The House Jan. 6 committee voted on Monday to refer criminal charges against Donald Trump to the Justice Department for trying to overturn the 2020 election, the first time a congressional committee has made such a declaration against a former President. The nine-member, bipartisan committee unanimously agreed that there was enough evidence for the department to pursue at least four charges: obstructing an official proceeding, conspiracy to defraud the government, making false statements, and assisting an insurrection.
It will be up to the Justice Department—specifically Special Counsel Jack Smith, who Attorney General Merrick Garland appointed last month to take over criminal investigations involving Trump—to decide whether to bring charges or not.

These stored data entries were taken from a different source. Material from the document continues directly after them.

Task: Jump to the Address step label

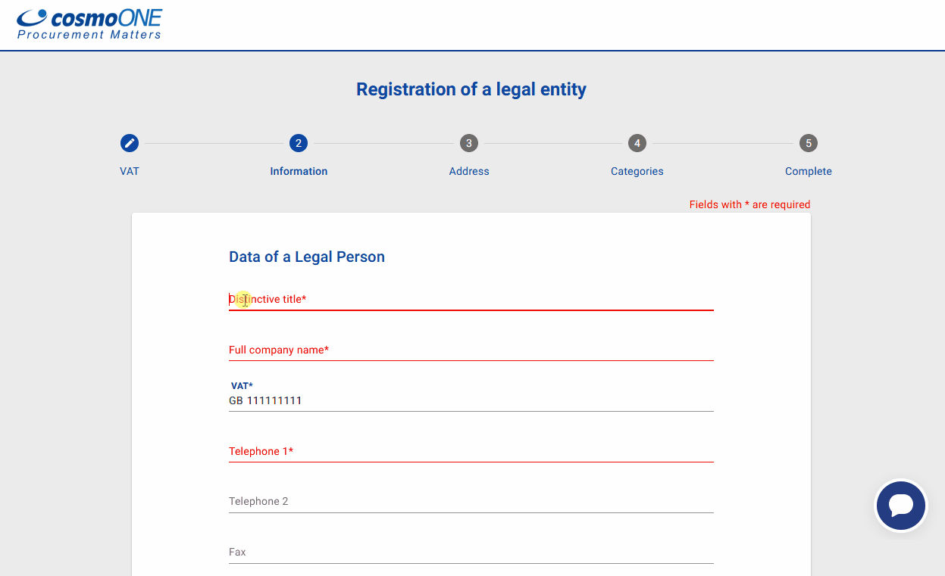Action: click(469, 171)
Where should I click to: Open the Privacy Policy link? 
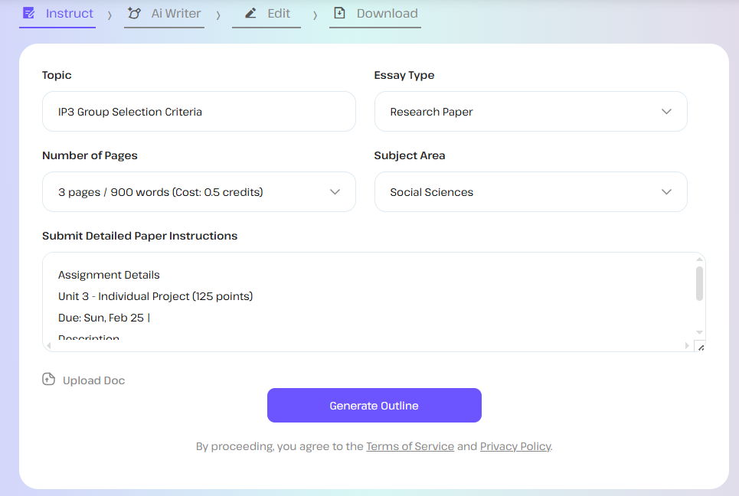point(515,446)
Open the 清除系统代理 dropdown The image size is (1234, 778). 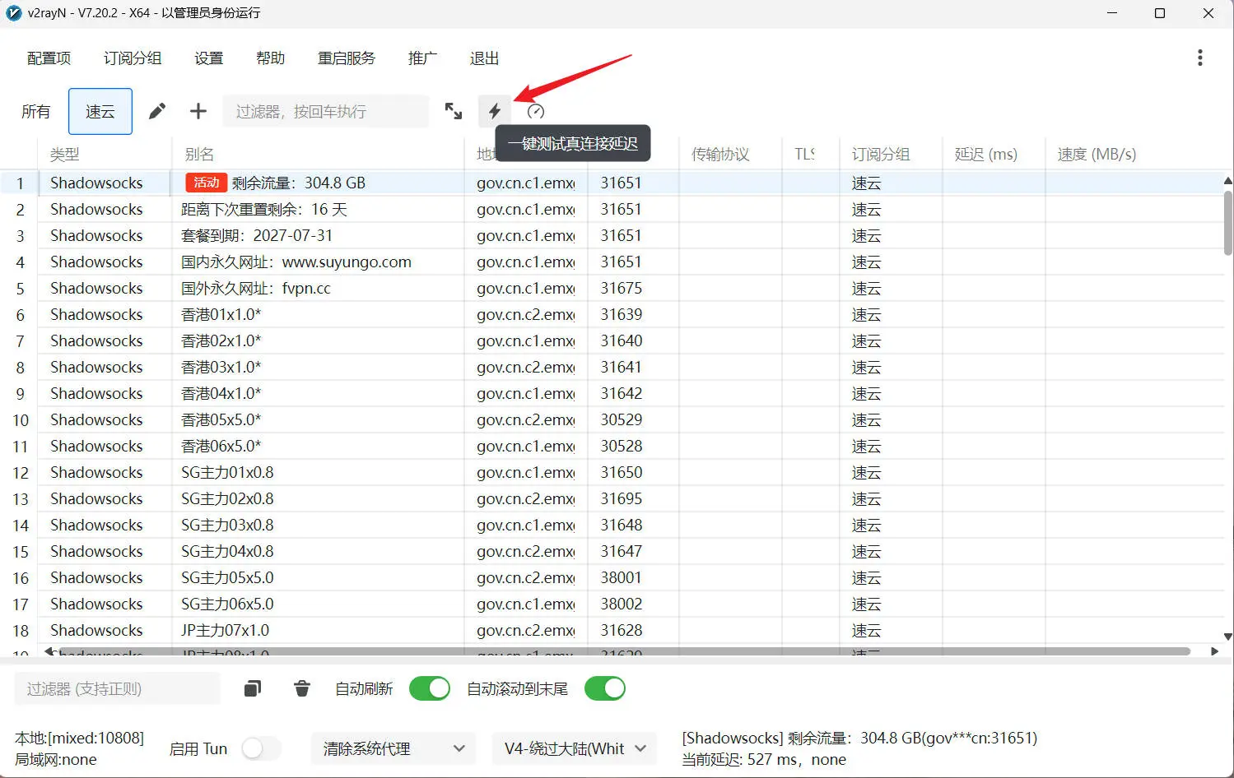(393, 748)
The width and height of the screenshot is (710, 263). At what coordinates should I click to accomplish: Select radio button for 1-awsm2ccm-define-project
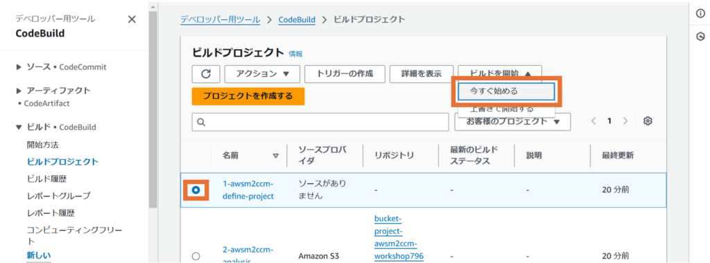pyautogui.click(x=196, y=191)
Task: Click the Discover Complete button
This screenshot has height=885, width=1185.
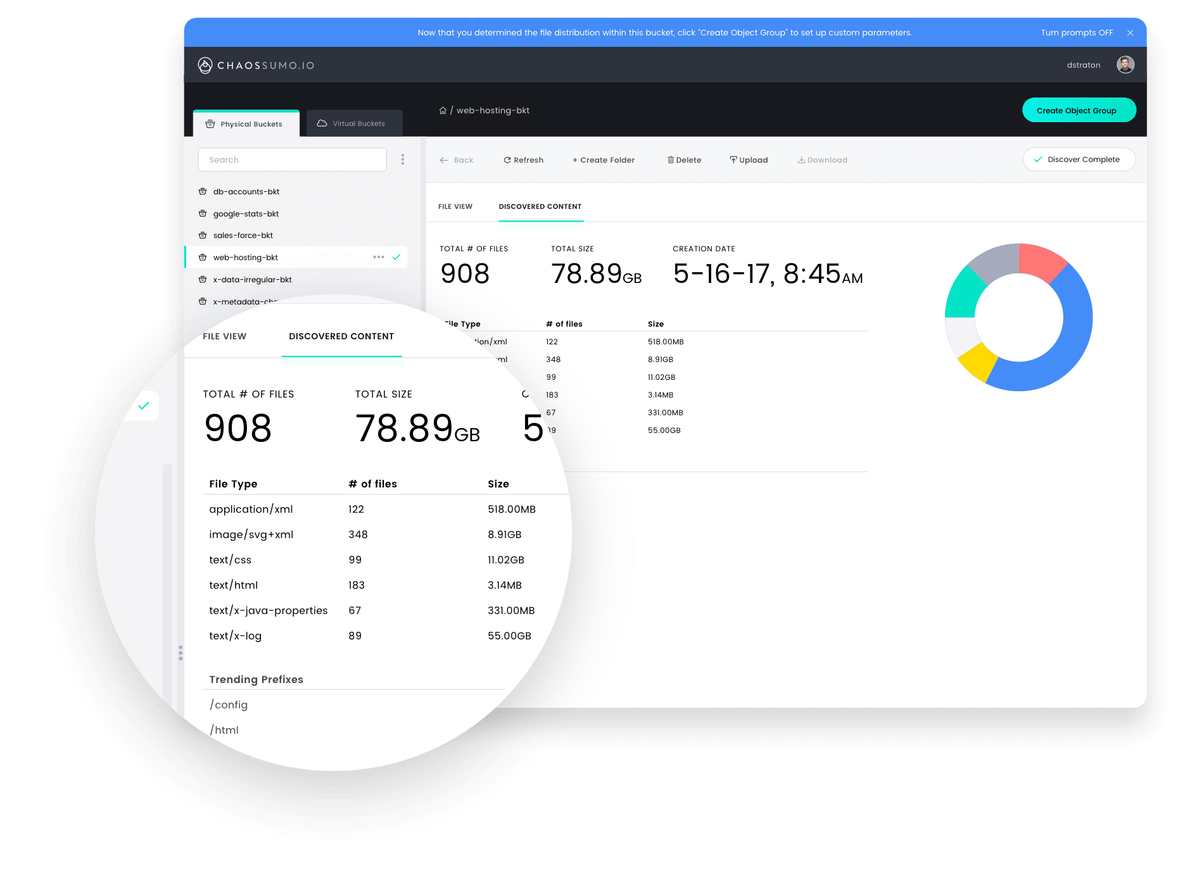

The historic move was the capstone of 18 months of investigations and 10 public hearings by the select committee, which has worked to build a case that Trump was a central player in the events leading to a violent mob attacking the Capitol, and that he knew his claims of a stolen election were baseless.
The committee chose to make criminal referrals “where the gravity of the specific offense, the severity and its actual harm, and the centrality of the offender to the overall design of the unlawful scheme to overthrow the election compel us to speak,” said Rep. Jamie Raskin, Democrat of Maryland, as he announced the referrals the panel was making against Trump, John Eastman, a conservative lawyer who advised Trump after his election loss, and others.
“We trust that the Department of Justice will be able to form a far more complete picture through its own investigation,” Raskin later added.
The Justice Department was already in the middle of an investigation into Trump’s role in efforts to overturn the 2020 election. The department is also looking into the former President’s taking of classified documents to his Mar-a-Lago club in Florida when he left office. Garland put both investigations under the purview of a special counsel the same week that Trump formally announced his 2024 presidential campaign.
The top Republican on the committee, Rep. Liz Cheney of Wyoming, framed the committee’s work into a broader sweep of American history, saying Trump’s efforts to stay in power after losing the election broke with more than two centuries of American tradition and rule of law. She described the pioneering decision by George Washington at the end of the Revolutionary War to resign his commission and turn the power of the Continental Army back to Congress, and quoted President Ronald Reagan saying the peaceful transfer of power in the U.S was seen by many as “a miracle.”
“Every president in our history has defended this orderly transfer of authority except one,” said Cheney, who in August lost her Republican primary for another term in a race that was defined by her criticism of Trump.
Moments after the hearing ended, the committee unveiled the 154-page introduction to its final report, which is expected to be released in full later this week.
The committee also referred four House Republicans—Minority Leader Kevin McCarthy, Jim Jordan, Scott Perry, and Andy Biggs—to the House Ethics Committee for failing to fully comply with committee subpoenas. In the introduction of its report, the committee said those four Republicans and others attended a planning meeting with Trump at the White House on Dec. 21, 2020, and should answer questions in public about what they knew in advance of the attack on the Capitol about Trump’s plans to prevent the peaceful transfer of power. McCarthy is in line to be the next House Speaker, though Biggs has mounted a challenge against him.
Read more: The Jan. 6 Committee Thinks Some Trump Allies Lied to Them—and Mark Meadows Provided the Roadmap
While most of the evidence presented on Monday had been divulged in previous hearings, the committee unveiled a handful of new communications between Trump officials and allies. While the Capitol was under siege on January 6, Hogan Gidley, Trump’s former deputy press secretary, texted the president’s longtime aide and confidant Hope Hicks.
“Hey I know you’re seeing this,” Gidley said. “But he really should tweet something about Being NON-violent.”
“I’m not there,” Hicks texted back around 2:20 p.m. “I suggested it several times Monday and Tuesday and he refused.”
In taped testimony with the House panel, Hicks said she had not talked directly with Trump ahead of Jan. 6 but spoke with White House attorney Eric Herschmann, who told her he made the same pleas to the president multiple times, but to no avail. Instead, Trump gave a fiery speech near the White House, in which he whipped up his supporters to head toward the Capitol.
Last summer, former White House official Cassidy Hutchinson told the committee that Trump was warned ahead of that speech that many of his supporters in the crowd that day were heavily armed.
Monday’s public meeting and the release of the full report later this week are expected to be the committee’s final acts before sunsetting ahead of Republicans taking control of the House in January. But committee members suggested that neither Congress nor the public should move on too quickly from the deadly attack on the Capitol. The panel’s chairman, Rep. Bennie Thompson of Mississippi, emphasized on Monday that “as a country we remain in strange and uncharted waters,” perhaps alluding to Trump’s 2024 presidential campaign and the endurance of election deniers still holding positions of power and influence on the American right.
“I believe, nearly two years later, this is still a time of reflection and reckoning,” he said.
This is a developing story that will be updated.